For the staff of Our Island Home, the daily grind of nasal swabs, donning PPE, constant disinfecting procedures, ensuring appropriate distancing within the facility and adapting to a slew of new regulations and protocols was difficult enough. But the burden of responsibility to their patients didn’t end with their shift. Employees knew that their own behaviors and the precautions they took—or didn’t take—outside the facility could very well be the difference be- tween life and death for residents of Our Island Home. When the island started to experience relatively significant community spread of the virus in the fall of 2020, with test positivity rates topping 15 percent at certain points, the weight of that burden stayed with them whether they were working or not.

Ninety-six-year-old Gladys Soverino has lived at Our Island Home since 2012.

“None of us wanted to be that person who brought it in the building,” Francis said. “For me as director of nursing, I had a daily fear that today is the day. Today is the day it’s going to happen. Every week I’m on pins and needles waiting for the [test] results to come back.”

While following strict safety protocols, the residents and staff of Our Island Home found creative ways to stay connected with the outside world.

The sixty-six staff members of Our Island Home, whether they were in housekeeping, nursing, grounds, food services, administration or other roles at the facility, all quickly recognized that the task of keeping residents safe from the virus went far beyond just their normal job duties.

“They did an incredible job and made so many personal sacrifices of their own freedoms to preserve and protect the health of our residents,” Rowell said. “It’s been an all-hands- on-deck situation with the staff.”

Rowell added that the residents quickly bought in too, holding themselves and the staff accountable for sticking to the precautions. If they saw a mask fall below the nose, or an employee checking in to the facility too fast, they would let the staff hear about it. Ninety-six-year-old Gladys Soverino, a ten-year resident of Our Island Home, was one of those patients. “They worked very hard to keep us safe,” Soverino said over the phone in March. “I felt safe. I have friends here.”

Gladys’ son, Tim Soverino, has now had both of his parents living as residents at Our Island Home and witnessed firsthand how the staff and patients adapted to the extraordinary circumstances presented by the pandemic. In the days before his father passed away at Our Island Home in December, Soverino worked with the nursing team on a plan that allowed him to visit and share those final moments safely. “They’ve been exceptional,” he said. “That place is a little slice of heaven on Earth for the people who need it.

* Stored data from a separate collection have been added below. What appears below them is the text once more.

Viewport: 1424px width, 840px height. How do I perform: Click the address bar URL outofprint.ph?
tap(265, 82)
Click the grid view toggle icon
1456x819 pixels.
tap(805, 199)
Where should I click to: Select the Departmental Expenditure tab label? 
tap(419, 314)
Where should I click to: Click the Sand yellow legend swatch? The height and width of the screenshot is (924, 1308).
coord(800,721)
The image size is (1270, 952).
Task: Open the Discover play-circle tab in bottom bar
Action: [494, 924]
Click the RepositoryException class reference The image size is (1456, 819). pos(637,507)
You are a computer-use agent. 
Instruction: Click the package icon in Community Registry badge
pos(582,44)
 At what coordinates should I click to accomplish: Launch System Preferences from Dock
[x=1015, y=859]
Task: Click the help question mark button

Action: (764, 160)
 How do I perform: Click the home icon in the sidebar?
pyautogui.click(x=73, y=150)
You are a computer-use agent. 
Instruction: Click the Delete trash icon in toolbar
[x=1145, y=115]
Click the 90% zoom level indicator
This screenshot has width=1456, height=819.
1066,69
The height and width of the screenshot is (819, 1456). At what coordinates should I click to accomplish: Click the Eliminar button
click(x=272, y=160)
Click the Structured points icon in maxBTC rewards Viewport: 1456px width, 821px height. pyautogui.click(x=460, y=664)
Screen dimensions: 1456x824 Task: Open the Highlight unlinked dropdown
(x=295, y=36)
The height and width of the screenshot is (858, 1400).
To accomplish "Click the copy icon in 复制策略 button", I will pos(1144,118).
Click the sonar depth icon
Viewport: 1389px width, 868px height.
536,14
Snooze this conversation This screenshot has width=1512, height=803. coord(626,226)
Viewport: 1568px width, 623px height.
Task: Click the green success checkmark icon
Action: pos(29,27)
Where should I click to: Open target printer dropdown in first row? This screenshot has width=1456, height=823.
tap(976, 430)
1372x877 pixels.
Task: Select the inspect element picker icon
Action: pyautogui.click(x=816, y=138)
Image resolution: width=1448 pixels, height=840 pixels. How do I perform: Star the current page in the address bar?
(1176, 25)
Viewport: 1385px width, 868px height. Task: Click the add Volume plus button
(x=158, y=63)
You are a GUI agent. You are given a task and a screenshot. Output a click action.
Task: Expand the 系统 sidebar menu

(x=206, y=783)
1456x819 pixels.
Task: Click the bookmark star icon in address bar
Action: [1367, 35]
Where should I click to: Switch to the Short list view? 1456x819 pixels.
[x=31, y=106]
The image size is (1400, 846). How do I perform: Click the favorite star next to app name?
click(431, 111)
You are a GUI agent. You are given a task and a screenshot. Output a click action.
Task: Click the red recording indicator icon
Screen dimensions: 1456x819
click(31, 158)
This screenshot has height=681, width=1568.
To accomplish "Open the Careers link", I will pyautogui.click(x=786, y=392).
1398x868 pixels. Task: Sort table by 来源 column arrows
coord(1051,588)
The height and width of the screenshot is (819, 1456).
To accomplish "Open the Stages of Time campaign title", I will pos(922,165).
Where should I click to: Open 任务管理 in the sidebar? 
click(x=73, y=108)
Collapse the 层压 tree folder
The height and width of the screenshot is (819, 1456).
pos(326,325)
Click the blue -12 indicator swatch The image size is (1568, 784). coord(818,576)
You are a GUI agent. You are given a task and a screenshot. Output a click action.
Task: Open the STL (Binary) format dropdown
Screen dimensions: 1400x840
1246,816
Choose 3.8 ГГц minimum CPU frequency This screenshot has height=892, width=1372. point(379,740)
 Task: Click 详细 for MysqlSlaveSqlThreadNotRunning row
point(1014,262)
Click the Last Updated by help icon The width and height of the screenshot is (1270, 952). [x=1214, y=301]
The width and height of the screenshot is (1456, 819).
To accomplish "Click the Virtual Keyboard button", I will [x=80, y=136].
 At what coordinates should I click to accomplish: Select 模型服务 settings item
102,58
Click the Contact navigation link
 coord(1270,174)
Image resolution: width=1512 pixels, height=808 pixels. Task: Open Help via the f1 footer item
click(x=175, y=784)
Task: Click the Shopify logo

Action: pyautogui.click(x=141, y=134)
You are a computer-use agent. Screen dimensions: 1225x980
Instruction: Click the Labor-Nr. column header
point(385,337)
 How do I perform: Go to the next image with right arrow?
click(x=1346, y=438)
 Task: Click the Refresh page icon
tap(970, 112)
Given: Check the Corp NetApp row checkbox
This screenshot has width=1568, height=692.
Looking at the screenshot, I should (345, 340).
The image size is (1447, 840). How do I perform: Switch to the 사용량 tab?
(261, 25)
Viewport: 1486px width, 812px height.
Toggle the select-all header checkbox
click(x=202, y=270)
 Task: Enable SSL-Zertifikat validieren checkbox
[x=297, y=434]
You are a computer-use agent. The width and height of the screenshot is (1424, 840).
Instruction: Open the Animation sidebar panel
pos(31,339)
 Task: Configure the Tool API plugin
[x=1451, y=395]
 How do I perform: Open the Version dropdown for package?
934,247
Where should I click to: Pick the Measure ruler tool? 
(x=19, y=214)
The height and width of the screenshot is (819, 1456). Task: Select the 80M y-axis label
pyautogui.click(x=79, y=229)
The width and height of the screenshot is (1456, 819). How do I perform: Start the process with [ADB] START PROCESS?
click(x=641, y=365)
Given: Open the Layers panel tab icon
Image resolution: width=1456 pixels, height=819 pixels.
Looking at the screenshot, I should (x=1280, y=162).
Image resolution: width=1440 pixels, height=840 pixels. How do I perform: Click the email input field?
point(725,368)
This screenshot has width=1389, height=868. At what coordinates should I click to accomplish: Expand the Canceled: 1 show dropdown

They have done such a great job of keeping our loved ones safe.”

The team at Our Island Home.

As the calendar turned to 2021, the residents and staff of Our Island Home got the message they had been waiting for. A team from CVS Pharmacy was planning to come to the island to vaccinate all patients and employees of the facility against the disease. The sense of hope and the feeling of relief brought some to tears.

“We were all waiting at the door, knowing they had just come off the boat, and it was like the Ghostbusters showing up at the door,” Francis said, recalling the moment on January 5th when the CVS team arrived. “It was so awesome. We were all so excited. [Licensed practical nurse] Carol Matson, who has been working at the Island Home for years, was the first. And it was magical.”

While acknowledging the many hardships they endured during the pandemic, the Our Island Home staff was also eager to talk about the silver linings. The support from the community in the form of cards, drive-bys, videos, calls and other recognitions were heartening, Francis said. When Our Island Home resident Bea Santos marked her one hundredth birthday in February, Rowell recalled how dozens of islanders as well as Nantucket police, fire and Coast Guard officers joined a car parade to help her celebrate. And there was also the camaraderie they built as a team in the shared experience of an unimaginable challenge. “It has totally changed us,” Francis said. “The way we treat each other and the things we value. It’s not institutionalized. It’s not corporate. It’s a home.”